### Excerpted records
□ □ □ □ □ □ □
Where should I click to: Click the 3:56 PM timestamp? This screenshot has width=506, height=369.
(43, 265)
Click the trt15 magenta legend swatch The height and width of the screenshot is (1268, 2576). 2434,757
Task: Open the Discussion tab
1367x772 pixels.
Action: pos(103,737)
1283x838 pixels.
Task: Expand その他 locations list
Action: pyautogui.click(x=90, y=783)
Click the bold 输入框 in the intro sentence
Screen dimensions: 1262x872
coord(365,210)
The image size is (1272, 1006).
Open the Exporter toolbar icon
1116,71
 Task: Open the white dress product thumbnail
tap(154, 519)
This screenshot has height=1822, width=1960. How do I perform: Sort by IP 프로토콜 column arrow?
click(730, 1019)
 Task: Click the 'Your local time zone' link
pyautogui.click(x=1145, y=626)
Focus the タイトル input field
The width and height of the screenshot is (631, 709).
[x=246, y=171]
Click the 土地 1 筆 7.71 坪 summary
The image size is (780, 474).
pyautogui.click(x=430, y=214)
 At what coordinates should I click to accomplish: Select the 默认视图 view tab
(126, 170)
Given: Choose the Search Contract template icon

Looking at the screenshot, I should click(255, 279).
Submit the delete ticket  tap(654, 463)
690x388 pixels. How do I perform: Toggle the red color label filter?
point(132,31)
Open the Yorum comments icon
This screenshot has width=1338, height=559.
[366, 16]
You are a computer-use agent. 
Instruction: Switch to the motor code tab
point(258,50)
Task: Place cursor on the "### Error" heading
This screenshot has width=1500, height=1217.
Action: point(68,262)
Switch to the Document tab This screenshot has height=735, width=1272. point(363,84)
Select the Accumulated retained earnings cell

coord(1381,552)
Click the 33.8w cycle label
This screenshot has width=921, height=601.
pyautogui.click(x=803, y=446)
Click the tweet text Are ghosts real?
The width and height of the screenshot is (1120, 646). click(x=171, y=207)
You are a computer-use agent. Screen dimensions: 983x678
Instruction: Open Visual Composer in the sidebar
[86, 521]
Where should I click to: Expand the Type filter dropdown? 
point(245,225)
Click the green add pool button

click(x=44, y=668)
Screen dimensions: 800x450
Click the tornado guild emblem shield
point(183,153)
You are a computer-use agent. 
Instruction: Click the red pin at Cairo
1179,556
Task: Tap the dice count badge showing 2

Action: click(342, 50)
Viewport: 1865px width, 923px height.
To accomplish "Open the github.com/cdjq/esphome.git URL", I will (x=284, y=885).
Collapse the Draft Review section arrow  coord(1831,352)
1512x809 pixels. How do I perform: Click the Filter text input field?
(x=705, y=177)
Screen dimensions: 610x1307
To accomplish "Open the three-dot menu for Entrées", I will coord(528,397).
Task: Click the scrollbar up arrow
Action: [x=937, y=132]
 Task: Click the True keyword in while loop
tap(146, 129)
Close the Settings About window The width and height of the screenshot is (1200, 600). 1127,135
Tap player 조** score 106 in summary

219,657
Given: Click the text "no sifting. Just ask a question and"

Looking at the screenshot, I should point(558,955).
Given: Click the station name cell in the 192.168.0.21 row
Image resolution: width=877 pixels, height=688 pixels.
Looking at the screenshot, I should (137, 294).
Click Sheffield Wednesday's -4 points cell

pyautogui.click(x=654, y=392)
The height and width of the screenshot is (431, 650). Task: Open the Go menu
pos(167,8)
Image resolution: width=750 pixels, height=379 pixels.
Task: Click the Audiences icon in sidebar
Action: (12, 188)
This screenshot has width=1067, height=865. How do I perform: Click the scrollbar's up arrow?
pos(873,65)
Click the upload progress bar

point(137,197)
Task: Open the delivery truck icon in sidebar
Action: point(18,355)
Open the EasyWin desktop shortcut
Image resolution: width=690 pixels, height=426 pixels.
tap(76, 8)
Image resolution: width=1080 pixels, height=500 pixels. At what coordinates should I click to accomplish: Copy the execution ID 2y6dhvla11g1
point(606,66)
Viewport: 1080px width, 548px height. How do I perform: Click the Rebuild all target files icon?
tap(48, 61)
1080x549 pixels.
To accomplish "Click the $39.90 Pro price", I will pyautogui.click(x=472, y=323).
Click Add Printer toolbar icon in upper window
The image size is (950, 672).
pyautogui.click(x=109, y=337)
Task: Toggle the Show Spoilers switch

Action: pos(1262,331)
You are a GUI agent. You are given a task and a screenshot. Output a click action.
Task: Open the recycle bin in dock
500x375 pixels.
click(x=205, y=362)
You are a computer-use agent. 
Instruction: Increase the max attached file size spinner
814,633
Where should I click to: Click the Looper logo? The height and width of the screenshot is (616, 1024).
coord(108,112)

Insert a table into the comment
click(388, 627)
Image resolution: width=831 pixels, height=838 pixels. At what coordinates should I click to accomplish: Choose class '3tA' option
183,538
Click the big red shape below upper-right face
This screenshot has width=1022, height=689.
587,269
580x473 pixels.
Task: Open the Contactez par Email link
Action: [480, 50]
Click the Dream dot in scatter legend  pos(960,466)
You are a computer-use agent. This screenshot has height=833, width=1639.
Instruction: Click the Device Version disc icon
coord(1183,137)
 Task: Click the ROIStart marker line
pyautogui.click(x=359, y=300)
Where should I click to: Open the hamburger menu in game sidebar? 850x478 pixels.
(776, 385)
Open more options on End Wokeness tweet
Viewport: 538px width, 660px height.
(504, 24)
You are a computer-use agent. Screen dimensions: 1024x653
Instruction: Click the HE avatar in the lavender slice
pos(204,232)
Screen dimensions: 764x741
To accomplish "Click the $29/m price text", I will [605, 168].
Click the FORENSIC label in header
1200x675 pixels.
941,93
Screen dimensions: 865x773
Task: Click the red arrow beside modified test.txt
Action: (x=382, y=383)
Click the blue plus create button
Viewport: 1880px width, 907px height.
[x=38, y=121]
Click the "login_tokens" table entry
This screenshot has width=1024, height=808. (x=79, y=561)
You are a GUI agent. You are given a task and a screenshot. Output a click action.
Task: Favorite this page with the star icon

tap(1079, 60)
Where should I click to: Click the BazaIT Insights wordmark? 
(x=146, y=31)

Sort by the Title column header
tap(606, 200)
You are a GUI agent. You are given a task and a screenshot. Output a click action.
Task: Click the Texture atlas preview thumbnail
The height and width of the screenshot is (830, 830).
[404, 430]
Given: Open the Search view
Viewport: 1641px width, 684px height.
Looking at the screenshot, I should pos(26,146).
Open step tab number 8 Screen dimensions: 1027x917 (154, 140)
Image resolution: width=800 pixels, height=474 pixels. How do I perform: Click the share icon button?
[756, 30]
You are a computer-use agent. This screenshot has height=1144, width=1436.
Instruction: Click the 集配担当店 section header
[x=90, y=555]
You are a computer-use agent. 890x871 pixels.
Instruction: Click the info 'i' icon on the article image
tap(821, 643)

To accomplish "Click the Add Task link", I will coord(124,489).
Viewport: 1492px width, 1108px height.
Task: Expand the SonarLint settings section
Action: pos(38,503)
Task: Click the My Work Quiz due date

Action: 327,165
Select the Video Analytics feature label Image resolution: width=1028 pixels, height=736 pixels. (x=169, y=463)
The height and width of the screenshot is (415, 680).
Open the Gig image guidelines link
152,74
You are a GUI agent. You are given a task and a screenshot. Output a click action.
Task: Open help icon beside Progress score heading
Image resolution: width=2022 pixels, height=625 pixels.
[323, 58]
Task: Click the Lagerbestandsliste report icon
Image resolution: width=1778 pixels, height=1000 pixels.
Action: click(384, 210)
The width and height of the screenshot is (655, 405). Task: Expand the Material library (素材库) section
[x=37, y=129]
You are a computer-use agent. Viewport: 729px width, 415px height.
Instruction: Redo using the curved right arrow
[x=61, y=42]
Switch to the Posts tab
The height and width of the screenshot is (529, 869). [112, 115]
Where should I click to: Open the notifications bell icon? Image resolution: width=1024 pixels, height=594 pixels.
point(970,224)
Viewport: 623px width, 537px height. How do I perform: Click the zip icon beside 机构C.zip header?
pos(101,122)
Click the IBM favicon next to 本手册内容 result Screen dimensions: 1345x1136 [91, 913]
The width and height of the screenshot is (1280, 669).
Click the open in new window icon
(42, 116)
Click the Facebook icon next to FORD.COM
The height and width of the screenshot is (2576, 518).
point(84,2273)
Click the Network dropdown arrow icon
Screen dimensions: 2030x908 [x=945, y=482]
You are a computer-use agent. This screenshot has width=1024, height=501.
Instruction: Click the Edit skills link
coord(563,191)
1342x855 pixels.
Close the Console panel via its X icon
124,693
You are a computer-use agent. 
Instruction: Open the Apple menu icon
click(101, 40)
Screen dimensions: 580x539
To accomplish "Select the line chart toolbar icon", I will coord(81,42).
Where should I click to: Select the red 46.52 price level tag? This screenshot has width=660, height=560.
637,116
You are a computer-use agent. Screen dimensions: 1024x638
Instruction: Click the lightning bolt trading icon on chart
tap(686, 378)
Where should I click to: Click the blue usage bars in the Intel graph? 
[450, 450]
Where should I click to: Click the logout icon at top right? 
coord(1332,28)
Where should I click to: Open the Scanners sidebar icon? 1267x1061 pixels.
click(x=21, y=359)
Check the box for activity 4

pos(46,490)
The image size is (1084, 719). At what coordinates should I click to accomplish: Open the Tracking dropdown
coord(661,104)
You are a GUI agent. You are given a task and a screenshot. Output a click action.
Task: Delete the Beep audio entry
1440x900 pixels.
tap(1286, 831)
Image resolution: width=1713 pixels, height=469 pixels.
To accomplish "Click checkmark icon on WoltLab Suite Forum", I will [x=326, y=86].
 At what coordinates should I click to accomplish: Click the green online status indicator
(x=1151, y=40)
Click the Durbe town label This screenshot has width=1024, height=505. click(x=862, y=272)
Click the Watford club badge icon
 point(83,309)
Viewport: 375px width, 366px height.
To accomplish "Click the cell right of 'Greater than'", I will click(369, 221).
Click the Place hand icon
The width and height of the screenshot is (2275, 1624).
□ □ □ □ □ □ □
### What you have to do
What is the number of lines in the data holding the word "next"? Reply with that number only.

### Result
2